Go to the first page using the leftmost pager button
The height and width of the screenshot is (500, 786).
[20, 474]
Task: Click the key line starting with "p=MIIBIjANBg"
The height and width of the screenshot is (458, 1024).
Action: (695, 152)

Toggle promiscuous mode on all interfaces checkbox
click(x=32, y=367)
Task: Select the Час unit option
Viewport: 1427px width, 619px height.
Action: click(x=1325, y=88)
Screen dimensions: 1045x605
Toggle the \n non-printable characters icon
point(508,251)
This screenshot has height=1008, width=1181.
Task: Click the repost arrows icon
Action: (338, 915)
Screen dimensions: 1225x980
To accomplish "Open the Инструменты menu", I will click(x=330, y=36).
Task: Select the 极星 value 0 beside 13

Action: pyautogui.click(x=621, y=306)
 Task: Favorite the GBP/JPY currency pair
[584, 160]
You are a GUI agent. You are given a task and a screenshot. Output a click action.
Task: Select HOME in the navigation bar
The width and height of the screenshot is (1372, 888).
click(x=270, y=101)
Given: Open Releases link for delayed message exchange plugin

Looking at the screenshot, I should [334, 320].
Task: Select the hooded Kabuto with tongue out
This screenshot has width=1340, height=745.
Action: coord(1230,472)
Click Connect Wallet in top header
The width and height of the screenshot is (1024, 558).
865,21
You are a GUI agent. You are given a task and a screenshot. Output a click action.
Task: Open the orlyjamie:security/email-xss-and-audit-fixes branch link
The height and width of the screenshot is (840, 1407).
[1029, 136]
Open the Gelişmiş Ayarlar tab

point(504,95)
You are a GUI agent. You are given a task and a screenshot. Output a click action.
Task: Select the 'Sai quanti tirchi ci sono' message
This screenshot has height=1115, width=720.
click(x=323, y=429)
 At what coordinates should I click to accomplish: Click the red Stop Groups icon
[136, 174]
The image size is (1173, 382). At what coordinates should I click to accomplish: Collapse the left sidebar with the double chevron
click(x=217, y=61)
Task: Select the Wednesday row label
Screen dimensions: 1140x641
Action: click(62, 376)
--------
◆ **EXERCISE BRIEF**
Take exactly the lines from the one containing "The height and width of the screenshot is (500, 786)." through the one containing "Task: Select HOME in the navigation bar" in the data above, and output them with nothing added.

◆ **ANSWER SECTION**
The height and width of the screenshot is (500, 786).
[20, 474]
Task: Click the key line starting with "p=MIIBIjANBg"
The height and width of the screenshot is (458, 1024).
Action: (695, 152)

Toggle promiscuous mode on all interfaces checkbox
click(x=32, y=367)
Task: Select the Час unit option
Viewport: 1427px width, 619px height.
Action: click(x=1325, y=88)
Screen dimensions: 1045x605
Toggle the \n non-printable characters icon
point(508,251)
This screenshot has height=1008, width=1181.
Task: Click the repost arrows icon
Action: (338, 915)
Screen dimensions: 1225x980
To accomplish "Open the Инструменты menu", I will click(x=330, y=36).
Task: Select the 极星 value 0 beside 13

Action: pyautogui.click(x=621, y=306)
 Task: Favorite the GBP/JPY currency pair
[584, 160]
You are a GUI agent. You are given a task and a screenshot. Output a click action.
Task: Select HOME in the navigation bar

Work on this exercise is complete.